Johnson v. Adams
Filing
25
ORDER denying 16 Motion to Compel; denying 17 Motion to Amend/Correct; denying 18 Motion to Compel; denying 19 Motion for Discovery. The Clerk is directed to refrain from filing any future discovery from Plaintiff. Signed by Magistrate Judge J. Thomas Ray on 9/21/12. (kpr)

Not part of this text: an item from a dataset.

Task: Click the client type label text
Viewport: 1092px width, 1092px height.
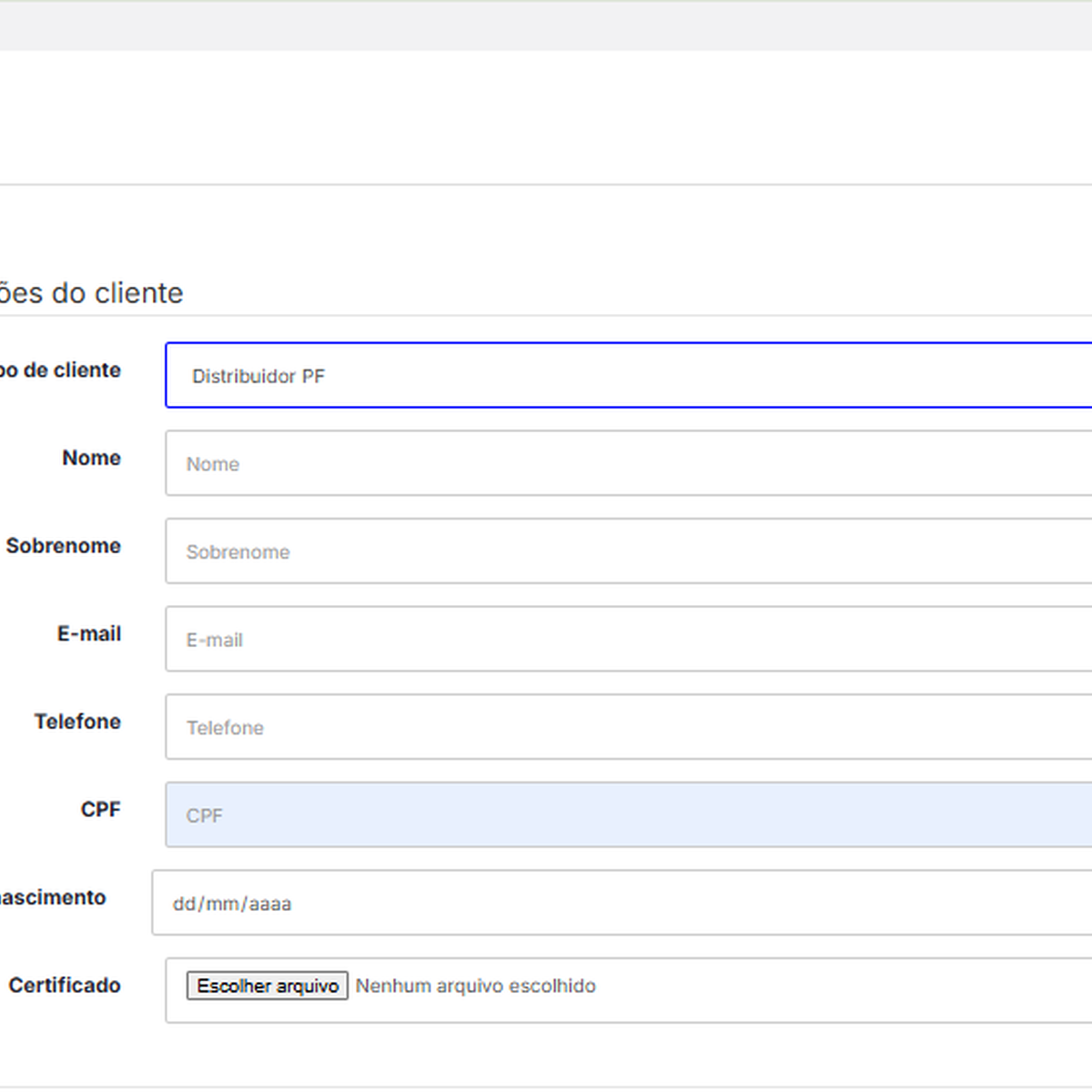Action: click(60, 370)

IN THE UNITED STATES DISTRICT COURT
EASTERN DISTRICT OF ARKANSAS
PINE BLUFF DIVISION
DWAYNE E. JOHNSON
V.
PLAINTIFF
5:12CV00131 DPM/JTR
ED ADAMS, Captain,
Brassell Detention Center
DEFENDANT
ORDER
Plaintiff, Dwayne Johnson, is a pretrial detainee who is proceeding pro se in
this § 1983 action. He has recently filed several non-dispositive Motions, which the
Court will address separately.
I. Plaintiff’s Discovery Motions
Plaintiff has filed a “Determination of Motion to Suppress Evidence,” a
“Motion to Produce,” and a “Motion for Discovery.” See docket entries #16, #18, and
#19. In those pleadings, Plaintiff asks Defendant to produce various documents,
surveillance video footage, and other information. However, none of the documents
contain a certificate of service or otherwise indicate whether Plaintiff sent his
discovery requests to Defendant, prior to seeking Court intervention.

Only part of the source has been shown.